◆ Record extracts ◆
____

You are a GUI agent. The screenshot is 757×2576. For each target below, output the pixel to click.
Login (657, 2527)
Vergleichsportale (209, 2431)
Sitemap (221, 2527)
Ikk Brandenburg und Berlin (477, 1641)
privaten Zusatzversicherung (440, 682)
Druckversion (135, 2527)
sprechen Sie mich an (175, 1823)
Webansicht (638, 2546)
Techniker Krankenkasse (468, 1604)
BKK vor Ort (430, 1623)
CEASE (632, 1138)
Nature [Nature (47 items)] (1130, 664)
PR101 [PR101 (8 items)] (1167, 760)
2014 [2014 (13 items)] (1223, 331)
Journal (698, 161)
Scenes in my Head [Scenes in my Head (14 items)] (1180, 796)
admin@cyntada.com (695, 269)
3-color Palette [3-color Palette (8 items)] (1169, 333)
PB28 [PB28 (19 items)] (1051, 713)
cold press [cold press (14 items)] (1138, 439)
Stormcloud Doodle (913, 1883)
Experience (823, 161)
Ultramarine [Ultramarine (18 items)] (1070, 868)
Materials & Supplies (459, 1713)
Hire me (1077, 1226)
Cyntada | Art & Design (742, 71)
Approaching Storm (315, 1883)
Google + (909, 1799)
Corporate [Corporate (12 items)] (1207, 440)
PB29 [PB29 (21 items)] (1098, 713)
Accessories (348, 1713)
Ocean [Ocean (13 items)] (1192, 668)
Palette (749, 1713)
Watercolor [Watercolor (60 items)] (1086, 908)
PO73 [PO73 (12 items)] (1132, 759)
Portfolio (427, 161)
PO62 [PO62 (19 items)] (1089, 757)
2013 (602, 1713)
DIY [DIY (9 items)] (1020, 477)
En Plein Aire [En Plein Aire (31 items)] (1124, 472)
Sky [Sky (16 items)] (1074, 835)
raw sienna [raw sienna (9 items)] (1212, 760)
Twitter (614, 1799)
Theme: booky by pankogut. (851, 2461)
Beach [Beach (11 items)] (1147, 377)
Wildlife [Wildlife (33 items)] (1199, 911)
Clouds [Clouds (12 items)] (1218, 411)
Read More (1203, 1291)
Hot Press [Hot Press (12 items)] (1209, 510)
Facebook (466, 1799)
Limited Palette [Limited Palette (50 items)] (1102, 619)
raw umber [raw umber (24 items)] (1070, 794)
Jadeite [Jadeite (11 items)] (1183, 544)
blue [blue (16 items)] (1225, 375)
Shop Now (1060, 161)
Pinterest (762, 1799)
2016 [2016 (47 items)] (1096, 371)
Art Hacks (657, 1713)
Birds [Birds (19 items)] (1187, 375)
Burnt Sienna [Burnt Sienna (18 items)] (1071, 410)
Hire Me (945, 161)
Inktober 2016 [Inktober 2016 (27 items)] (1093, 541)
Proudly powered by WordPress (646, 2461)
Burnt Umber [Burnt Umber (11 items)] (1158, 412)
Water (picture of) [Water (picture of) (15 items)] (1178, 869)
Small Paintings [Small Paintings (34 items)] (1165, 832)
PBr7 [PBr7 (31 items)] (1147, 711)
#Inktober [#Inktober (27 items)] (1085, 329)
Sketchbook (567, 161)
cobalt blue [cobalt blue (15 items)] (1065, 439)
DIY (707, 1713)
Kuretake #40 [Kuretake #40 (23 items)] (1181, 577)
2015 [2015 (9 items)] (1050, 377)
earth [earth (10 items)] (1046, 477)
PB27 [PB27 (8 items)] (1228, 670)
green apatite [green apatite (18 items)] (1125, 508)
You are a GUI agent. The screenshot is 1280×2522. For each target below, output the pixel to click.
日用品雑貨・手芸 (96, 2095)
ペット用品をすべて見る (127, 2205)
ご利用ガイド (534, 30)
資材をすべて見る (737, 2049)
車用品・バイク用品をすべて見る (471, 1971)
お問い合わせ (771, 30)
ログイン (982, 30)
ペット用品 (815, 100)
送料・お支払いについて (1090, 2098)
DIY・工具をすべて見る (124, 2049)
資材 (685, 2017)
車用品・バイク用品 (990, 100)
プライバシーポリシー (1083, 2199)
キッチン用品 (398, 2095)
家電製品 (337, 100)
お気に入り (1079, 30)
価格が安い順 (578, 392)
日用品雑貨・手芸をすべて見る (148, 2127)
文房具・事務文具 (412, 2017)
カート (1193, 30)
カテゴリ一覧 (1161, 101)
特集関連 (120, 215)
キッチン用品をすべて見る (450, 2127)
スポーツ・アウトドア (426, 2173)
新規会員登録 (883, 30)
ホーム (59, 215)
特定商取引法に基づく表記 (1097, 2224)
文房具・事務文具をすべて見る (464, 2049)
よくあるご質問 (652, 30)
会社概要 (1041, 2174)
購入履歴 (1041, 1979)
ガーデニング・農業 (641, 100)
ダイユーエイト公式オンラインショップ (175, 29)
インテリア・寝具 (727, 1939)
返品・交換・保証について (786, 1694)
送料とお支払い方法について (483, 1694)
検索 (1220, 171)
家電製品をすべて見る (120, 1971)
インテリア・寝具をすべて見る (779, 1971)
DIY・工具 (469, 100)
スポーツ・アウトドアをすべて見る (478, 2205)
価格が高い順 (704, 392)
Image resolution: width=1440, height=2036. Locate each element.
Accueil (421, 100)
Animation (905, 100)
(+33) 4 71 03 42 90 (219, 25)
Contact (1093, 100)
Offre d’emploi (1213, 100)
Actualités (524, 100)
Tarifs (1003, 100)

____

Rewrite these lines with "Stormcloud" replaced by "Thundercloud" and everything else left unchanged.

◆ Full answer ◆
You are a GUI agent. The screenshot is 757×2576. For each target below, output the pixel to click.
Login (657, 2527)
Vergleichsportale (209, 2431)
Sitemap (221, 2527)
Ikk Brandenburg und Berlin (477, 1641)
privaten Zusatzversicherung (440, 682)
Druckversion (135, 2527)
sprechen Sie mich an (175, 1823)
Webansicht (638, 2546)
Techniker Krankenkasse (468, 1604)
BKK vor Ort (430, 1623)
CEASE (632, 1138)
Nature [Nature (47 items)] (1130, 664)
PR101 [PR101 (8 items)] (1167, 760)
2014 [2014 (13 items)] (1223, 331)
Journal (698, 161)
Scenes in my Head [Scenes in my Head (14 items)] (1180, 796)
admin@cyntada.com (695, 269)
3-color Palette [3-color Palette (8 items)] (1169, 333)
PB28 [PB28 (19 items)] (1051, 713)
cold press [cold press (14 items)] (1138, 439)
Thundercloud Doodle (913, 1883)
Experience (823, 161)
Ultramarine [Ultramarine (18 items)] (1070, 868)
Materials & Supplies (459, 1713)
Hire me (1077, 1226)
Cyntada | Art & Design (742, 71)
Approaching Storm (315, 1883)
Google + (909, 1799)
Corporate [Corporate (12 items)] (1207, 440)
PB29 [PB29 (21 items)] (1098, 713)
Accessories (348, 1713)
Ocean [Ocean (13 items)] (1192, 668)
Palette (749, 1713)
Watercolor [Watercolor (60 items)] (1086, 908)
PO73 [PO73 (12 items)] (1132, 759)
Portfolio (427, 161)
PO62 [PO62 (19 items)] (1089, 757)
2013 (602, 1713)
DIY [DIY (9 items)] (1020, 477)
En Plein Aire [En Plein Aire (31 items)] (1124, 472)
Sky [Sky (16 items)] (1074, 835)
raw sienna [raw sienna (9 items)] (1212, 760)
Twitter (614, 1799)
Theme: booky by pankogut. (851, 2461)
Beach [Beach (11 items)] (1147, 377)
Wildlife [Wildlife (33 items)] (1199, 911)
Clouds [Clouds (12 items)] (1218, 411)
Read More (1203, 1291)
Hot Press [Hot Press (12 items)] (1209, 510)
Facebook (466, 1799)
Limited Palette [Limited Palette (50 items)] (1102, 619)
raw umber [raw umber (24 items)] (1070, 794)
Jadeite [Jadeite (11 items)] (1183, 544)
blue [blue (16 items)] (1225, 375)
Shop Now (1060, 161)
Pinterest (762, 1799)
2016 [2016 (47 items)] (1096, 371)
Art Hacks (657, 1713)
Birds [Birds (19 items)] (1187, 375)
Burnt Sienna [Burnt Sienna (18 items)] (1071, 410)
Hire Me (945, 161)
Inktober 2016 [Inktober 2016 (27 items)] (1093, 541)
Proudly powered by WordPress (646, 2461)
Burnt Umber [Burnt Umber (11 items)] (1158, 412)
Water (picture of) [Water (picture of) (15 items)] (1178, 869)
Small Paintings [Small Paintings (34 items)] (1165, 832)
PBr7 [PBr7 (31 items)] (1147, 711)
#Inktober [#Inktober (27 items)] (1085, 329)
Sketchbook (567, 161)
cobalt blue [cobalt blue (15 items)] (1065, 439)
DIY (707, 1713)
Kuretake #40 [Kuretake #40 (23 items)] (1181, 577)
2015 [2015 (9 items)] (1050, 377)
earth [earth (10 items)] (1046, 477)
PB27 [PB27 (8 items)] (1228, 670)
green apatite [green apatite (18 items)] (1125, 508)
You are a GUI agent. The screenshot is 1280×2522. For each target below, output the pixel to click.
日用品雑貨・手芸 (96, 2095)
ペット用品をすべて見る (127, 2205)
ご利用ガイド (534, 30)
資材をすべて見る (737, 2049)
車用品・バイク用品をすべて見る (471, 1971)
お問い合わせ (771, 30)
ログイン (982, 30)
ペット用品 (815, 100)
送料・お支払いについて (1090, 2098)
DIY・工具をすべて見る (124, 2049)
資材 (685, 2017)
車用品・バイク用品 (990, 100)
プライバシーポリシー (1083, 2199)
キッチン用品 (398, 2095)
家電製品 (337, 100)
お気に入り (1079, 30)
価格が安い順 (578, 392)
日用品雑貨・手芸をすべて見る (148, 2127)
文房具・事務文具 (412, 2017)
カート (1193, 30)
カテゴリ一覧 (1161, 101)
特集関連 (120, 215)
キッチン用品をすべて見る (450, 2127)
スポーツ・アウトドア (426, 2173)
新規会員登録 (883, 30)
ホーム (59, 215)
特定商取引法に基づく表記 (1097, 2224)
文房具・事務文具をすべて見る (464, 2049)
よくあるご質問 (652, 30)
会社概要 (1041, 2174)
購入履歴 (1041, 1979)
ガーデニング・農業 (641, 100)
ダイユーエイト公式オンラインショップ (175, 29)
インテリア・寝具 (727, 1939)
返品・交換・保証について (786, 1694)
送料とお支払い方法について (483, 1694)
検索 (1220, 171)
家電製品をすべて見る (120, 1971)
インテリア・寝具をすべて見る (779, 1971)
DIY・工具 (469, 100)
スポーツ・アウトドアをすべて見る (478, 2205)
価格が高い順 (704, 392)
Image resolution: width=1440, height=2036. Locate each element.
Accueil (421, 100)
Animation (905, 100)
(+33) 4 71 03 42 90 (219, 25)
Contact (1093, 100)
Offre d’emploi (1213, 100)
Actualités (524, 100)
Tarifs (1003, 100)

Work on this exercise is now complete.